There is nothing hip or fancy here. No trace of gastropubbing. I suspect this establishment mirrors countless others in Ho Chi Min City or Hanoi. Black chairs and tables beneath red vinyl table cloths fill the dining room. Potted bamboo and murals of dense jungle vegetation invoke nostalgia for Vietnam. A couple joyful Buddha's bless the facilities as fish meander in large aquariums.?? The fare at Saigon Palace adheres to the Vietnamese dedication for crafting dishes with the freshest fruits, meats and vegetables, a diverse profile of spices, a variety of taste textures and presentations that stimulate all five senses.
Since my friend Fritz introduced me to Vietnamese food a couple years back, I periodically catch myself craving a big bowl of pho ga. He extended the invitation again last week and I gladly accepted.
We started lunch with the shrimp spring rolls which I find delicious despite the typical flacid texture of the rice paper. To the hand they feel like a limp balloon, but for the mouth it's a preview of the joy to come. Thick shrimp, crunchy lettuce, and the cool taste of fresh mint all dabbed with salty smooth peanut sauce serves as nice healthy appetizer.
I didn't feel like breaking from convention on this outing so I stuck with the pho ga. Never tasted pho ga? Just try to recall the greatest chicken noodle soup you ever ate. So wholesome. So much love. Then imagine all the ingredients were plucked, cut or crafted that same morning.
When the server lowered my bowl, my senses spun from the aroma as wafts of steam carried the scent of the limpid broth. Drawn from the patient simmer of marrow, oxtail, onion and spices, the stock is worthy of a meal onto itself. Ribbons of sliced chicken drifted amidst an abundance of cilantro, mint and mushrooms that concealed a mound of rice noodles. Your stomach and eyes grow eager at the swirl of colors.
The Vietnamese encourage customization and I helped myself to the plate of Thai basil, lime wedges, jalapeno slices and a mound of bean sprouts that accompanied the dish. I added a blast of fiery Sriracha rooster sauce from the condiment selection at each table. Alternating between the ladle, chopsticks, and my hand, you feel the dedication required in the preparation. It tasted perfect, even comforting, as I rapidly trawled deep until I reached the dredges of my bowl.
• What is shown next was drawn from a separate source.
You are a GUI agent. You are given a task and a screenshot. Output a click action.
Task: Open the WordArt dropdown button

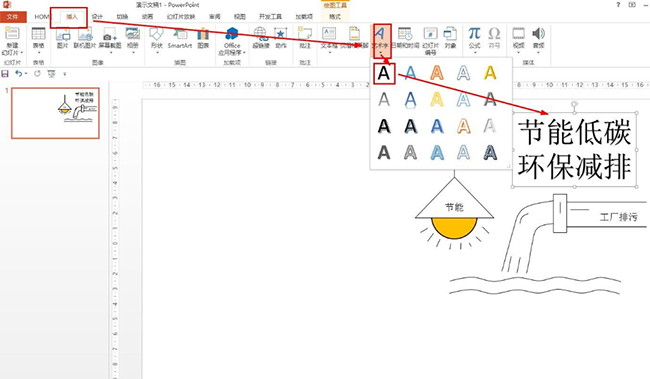pyautogui.click(x=381, y=41)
Fritz opted for the pork and shrimp vermicelli which used similar ingredients to the pho but lacked the broth. I gave it a taste and I'd certainly recommend it if you don't feel like soup that day.
Next time I visit, I'm going to get adventurous and try the specialty pho made with the works: tripe, livers, the whole shebang. Saigon Palace has yet to let me down with delicious food and respectful, almost reverent, service. My expectations are set high for any dish they label special.